Abstract: Dye molecular aggregates are non-covalently linked molecules that have strong coupling among their constituent transition dipole moments. This strong coupling leads to the formation of extended excitons, which in turn, allows for long-range exciton migration, large color-shifts and coherent superradiance. In short, aggregate molecular packing provides a new handle to tune photophysics in often unexpected ways. I will show how self-assembled cyanine dyes form complex molecular aggregate structures, including planar and nanotubular topologies with excitons that delocalize over 10s to 100s of monomer units. These structures can show superradiant emission and extremely long-range (>1 micron) exciton diffusion in solution. I will show how we can control extended excitons through modulation of molecular disorder. Finally, I will demonstrate how thermodynamic and chemical control of molecular aggregation can be used to make cyanine dye aggregates that are extremely redshifted, with strong absorption above 1000nm.
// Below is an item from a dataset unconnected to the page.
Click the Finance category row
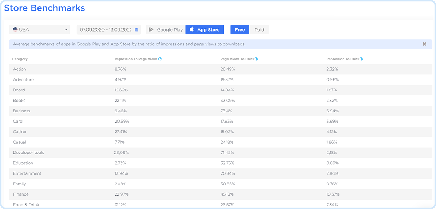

Overall, we demonstrate that molecular aggregates can bridge molecular and extended solid excitonic properties, with exciting applications for photoactive materials.

Bio: Justin Caram is an assistant professor in the Department of Chemistry and Biochemistry at UCLA, where he started in July 2017. Previously, he was the Bob Silbey Memorial Postdoctoral Fellow at the Harvard-MIT Center for Excitonics, and Energy Frontier Research Center funded by the DOE. Caram earned his Ph.D. in chemistry at the University of Chicago, where he studied ultrafast energy transfer in photosynthesis. His current research group develops new materials and methods to study excitons in nanostructures, with a focus on new materials that absorb and emit in the shortwave infrared.